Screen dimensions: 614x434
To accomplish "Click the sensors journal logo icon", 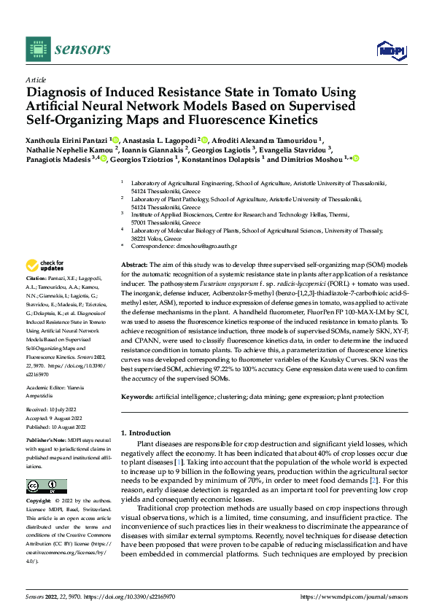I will (x=37, y=49).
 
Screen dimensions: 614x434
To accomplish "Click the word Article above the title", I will (x=36, y=79).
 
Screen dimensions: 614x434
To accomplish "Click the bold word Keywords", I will (x=136, y=396).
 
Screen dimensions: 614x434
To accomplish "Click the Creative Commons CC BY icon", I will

Set task:
Return every line of the rows above that contains the string "word".

The reply:
To accomplish "Click the word Article above the title", I will (x=36, y=79).
To accomplish "Click the bold word Keywords", I will (x=136, y=396).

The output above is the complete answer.